November 20, 2002

Herald news ... 100 years ago

By Emma Jane Muir
Special to the Herald
      - Levi LaFontsee, commonly known as Captain, has resigned his job as night watchman for the Hannah & Lay Mercantile Co. He was first employed by that firm in about 1870, but just for short intervals, then after a lapse of a few years, he took a permanent position which he has held for nineteen years.
      - While playing with Harold Hill, a next-door neighbor on West Ninth Street, Morris Finn fell from the porch and suffered a very bad fracture of the shoulder. The humerus was broken off entirely, right in the joint, making it a very difficult fracture to deal with. Although it was some time before a physician attended the boy, it is believed that he will not lose the use of the shoulder.
      - Fred Zeigler took a dose of strychnine some time Sunday afternoon, evidently with suicidal intent. He became very ill in the evening, though his family did not know the nature of the illness. One of the children was sent to a neighbor's house a half a mile away and a physician was summoned by telephone. Mr. Zeigler will survive, but according to the doctor, it is a miracle.
      - A large audience in the First M. E. church Friday evening listened to a very entertaining and instructive lecture on Scotland given by William Loudon who recently returned from the land of the heather and the plaid. The proceeds of the entertainment were about $60.
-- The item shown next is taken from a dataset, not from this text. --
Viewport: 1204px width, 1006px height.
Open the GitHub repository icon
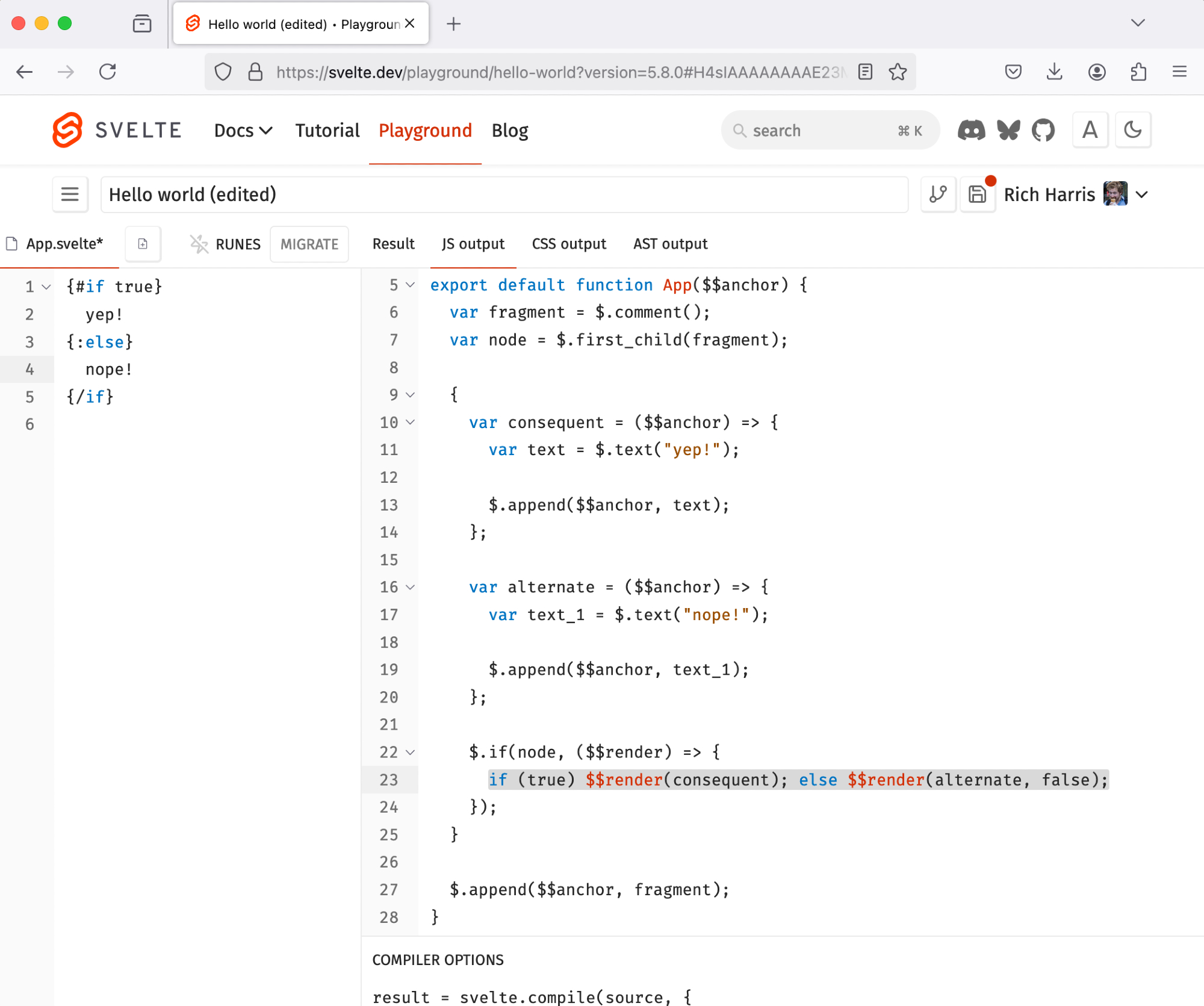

      - Robert J. Fleming, the Front Street blacksmith, has received notice from Washington that he has been granted a patent on an instrument known as a veterinary speculum. The instrument is for the purpose of holding open the mouth of a horse while being treated for diseases of the mouth, throat or teeth.
      - M. L. Vaughn, the milk dealer who lives south of the city, is carrying about a badly damaged face as a result of a peculiar accident. He was out cutting timber with a singe-bitted axe when in some way the axe caught on a limb, turned in his hand in such a way as to come down on his forehead. Fortunately, neither eye was injured.
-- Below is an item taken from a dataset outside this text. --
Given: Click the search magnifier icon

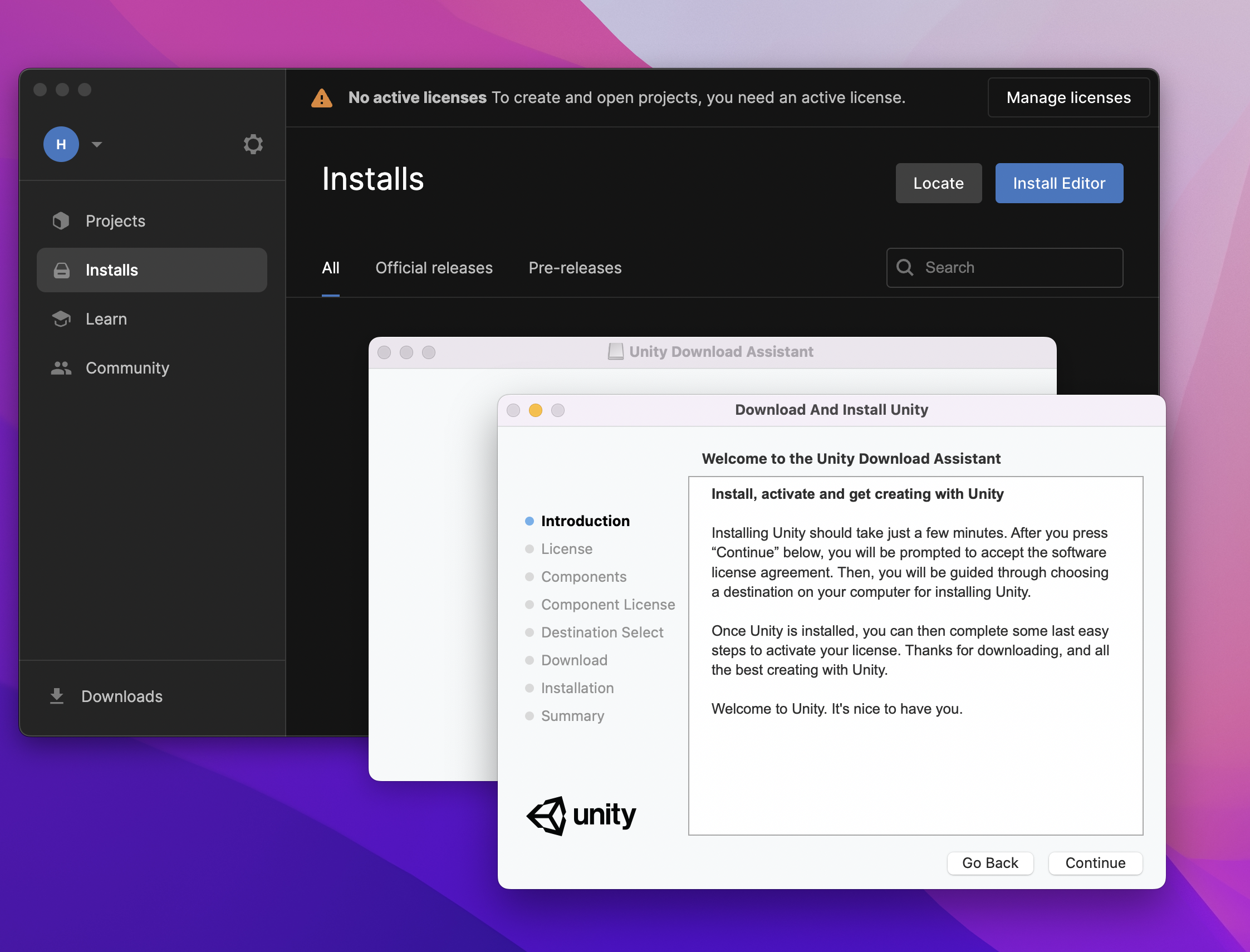Looking at the screenshot, I should point(905,267).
      - The firm of Rickerd & Bredhagen, marble, granite and stone workers and dealers in monuments and building stone, has been dissolved, Mr. Rickerd buying out his partner who has been in poor health in some time. The stock will be increased considerably and all lines of the business will be enlarged.
      - The Silver Brothers will entertain Acmeites with their show next Thursday evening. Admission is 10 cents for children and 20 cents for adults. Residents of that place have looked forward to the entertainment and a large crowd is quite certain.
      - G. W. Miller is the lucky man to secure the $75 bedroom suit given away by the Boston Store in connection with opening of the new furniture department. Unfortunately, there were two tickets of the same number, but it was clearly shown that the winner was Mr. Miller, although a clerical error was responsible for the ticket mix-up. Both stubs on Mr. Miller's ticket matched, while those on the second ticket did not.
      - The annual Dutch suppers of Traverse City tent, No. 871, K. O. T. M. have become recognized as the occasions for the best time of the year. The event Friday evening last was fully up to the high standard of the past and in some respects, it went above other occasions. The waiters were all dressed in German costume.
      - Probate Judge Loranger and A. B. Huellmantel have returned from the upper peninsula because they used up all their license tags and there was no use in continuing their stay. The men in Judge Loranger's party shot nine deer in four days after reaching the woods.
      - Advice on deportment. There should not be many pictures in the guest chamber and those which are hung, should be chosen from simple subjects.
      - Medical advice of a century ago. To treat a slow fever, use a cold bath for two or three weeks, daily.
      - Best buy of the week. Women's felt and Beaver slippers, 50 cents - $1.00 at Alfred V. Friedrich.